In the listing below, find the line that contains "You are a computer-use" and the line that contains "Instruction: Click the". Quote both and every line between them, exactly, and nothing more.

- RECORDS SHOWN -
=====

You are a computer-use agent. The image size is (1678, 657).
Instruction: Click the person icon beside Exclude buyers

=====

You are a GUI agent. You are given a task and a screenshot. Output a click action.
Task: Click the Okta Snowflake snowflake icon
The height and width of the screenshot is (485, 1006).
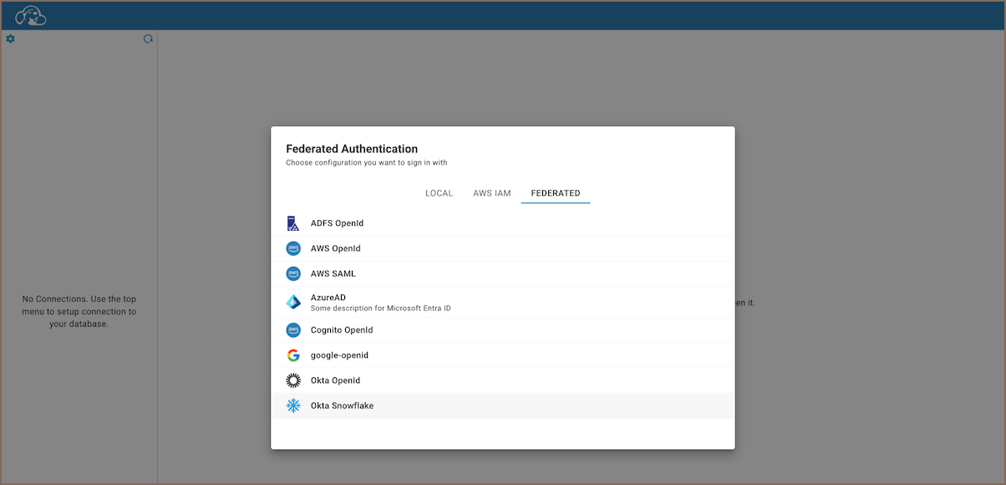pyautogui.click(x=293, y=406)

=====

- TASK OUTPUT -
You are a computer-use agent. The image size is (1678, 657).
Instruction: Click the person icon beside Exclude buyers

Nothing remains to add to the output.